My friends Dave and Nichole, over at Horsewright Clothing and Tack, have three exceptionally nice children from their combined marriages. The boys are out on their own, one cowboying on a three hundred and fifty thousand acre ranch in the rugged high desert of eastern Oregon, the other in college up in Fresno. Their daughter, Alyssa, is fifteen. She is drop-dead gorgeous, inside and out, smart, funny, good-natured and good-humored, a gifted basketball player, and a good hand on Dave and Nichole’s ranch.
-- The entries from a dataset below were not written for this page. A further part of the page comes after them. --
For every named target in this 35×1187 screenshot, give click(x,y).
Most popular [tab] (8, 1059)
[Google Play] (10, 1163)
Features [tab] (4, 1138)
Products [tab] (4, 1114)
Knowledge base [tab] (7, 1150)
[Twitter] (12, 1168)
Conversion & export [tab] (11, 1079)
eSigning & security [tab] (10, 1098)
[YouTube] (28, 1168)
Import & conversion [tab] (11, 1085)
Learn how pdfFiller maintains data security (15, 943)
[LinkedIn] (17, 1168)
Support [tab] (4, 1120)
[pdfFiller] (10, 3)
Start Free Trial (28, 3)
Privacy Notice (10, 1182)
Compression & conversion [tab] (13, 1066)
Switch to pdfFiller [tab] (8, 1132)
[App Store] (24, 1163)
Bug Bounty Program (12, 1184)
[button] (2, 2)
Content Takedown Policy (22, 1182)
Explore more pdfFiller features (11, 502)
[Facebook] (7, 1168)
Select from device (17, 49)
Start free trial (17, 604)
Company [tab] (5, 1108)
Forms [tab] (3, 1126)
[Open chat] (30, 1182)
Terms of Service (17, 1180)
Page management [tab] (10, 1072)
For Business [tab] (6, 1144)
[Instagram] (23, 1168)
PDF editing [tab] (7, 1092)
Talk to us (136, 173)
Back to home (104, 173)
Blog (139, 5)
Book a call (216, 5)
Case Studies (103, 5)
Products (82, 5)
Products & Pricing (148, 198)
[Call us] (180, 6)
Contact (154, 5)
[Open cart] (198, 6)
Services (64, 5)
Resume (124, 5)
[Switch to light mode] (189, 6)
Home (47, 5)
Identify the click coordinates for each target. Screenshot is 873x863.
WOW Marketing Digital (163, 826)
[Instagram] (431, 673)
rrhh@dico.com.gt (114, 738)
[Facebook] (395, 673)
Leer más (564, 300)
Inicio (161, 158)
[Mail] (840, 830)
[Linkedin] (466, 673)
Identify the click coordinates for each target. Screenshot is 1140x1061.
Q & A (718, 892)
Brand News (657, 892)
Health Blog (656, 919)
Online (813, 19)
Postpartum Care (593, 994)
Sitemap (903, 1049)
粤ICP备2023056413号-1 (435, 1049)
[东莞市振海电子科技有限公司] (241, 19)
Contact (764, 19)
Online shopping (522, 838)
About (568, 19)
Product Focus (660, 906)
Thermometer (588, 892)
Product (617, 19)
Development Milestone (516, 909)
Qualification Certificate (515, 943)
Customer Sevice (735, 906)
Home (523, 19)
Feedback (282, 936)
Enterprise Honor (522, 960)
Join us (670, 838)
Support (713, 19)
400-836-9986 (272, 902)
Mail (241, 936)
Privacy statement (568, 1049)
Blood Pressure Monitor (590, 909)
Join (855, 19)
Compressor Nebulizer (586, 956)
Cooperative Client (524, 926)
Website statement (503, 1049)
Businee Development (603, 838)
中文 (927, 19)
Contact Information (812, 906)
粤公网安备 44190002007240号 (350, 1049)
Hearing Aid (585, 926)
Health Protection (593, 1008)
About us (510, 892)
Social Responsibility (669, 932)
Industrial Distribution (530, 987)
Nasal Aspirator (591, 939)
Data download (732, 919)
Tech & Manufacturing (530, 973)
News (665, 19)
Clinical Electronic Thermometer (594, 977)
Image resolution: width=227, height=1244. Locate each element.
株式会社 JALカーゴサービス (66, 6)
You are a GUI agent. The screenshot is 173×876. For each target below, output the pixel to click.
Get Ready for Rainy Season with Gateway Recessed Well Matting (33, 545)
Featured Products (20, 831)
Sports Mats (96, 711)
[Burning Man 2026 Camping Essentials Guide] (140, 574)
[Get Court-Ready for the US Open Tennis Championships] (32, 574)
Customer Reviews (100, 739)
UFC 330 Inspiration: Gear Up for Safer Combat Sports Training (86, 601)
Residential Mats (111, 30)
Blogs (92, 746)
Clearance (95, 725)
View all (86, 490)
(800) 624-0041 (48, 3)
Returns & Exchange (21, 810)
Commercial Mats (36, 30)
She’s not afraid to get in there to do the job and get dirty.
To have a beautiful fifteen year old daughter, even one as level-headed and intelligent as Alyssa, presents certain challenges. Another word for these challenges is “boys.” All parents of daughters have to face this sooner or later, and all parents have their own particular methods. When the loathsome young coyotes started clustering around my house many years ago, my method was to open the garage door where I had my heavy bag hanging. When I knew one of these miserable cretins was coming I would wrap my hands, put on the bag gloves, and wait until I saw his car slowing to make the turn into the driveway. I was only good for about three minutes of uncontrolled fury on the bag, but that was all I needed. It didn’t work. The boys were very polite, but they kept coming.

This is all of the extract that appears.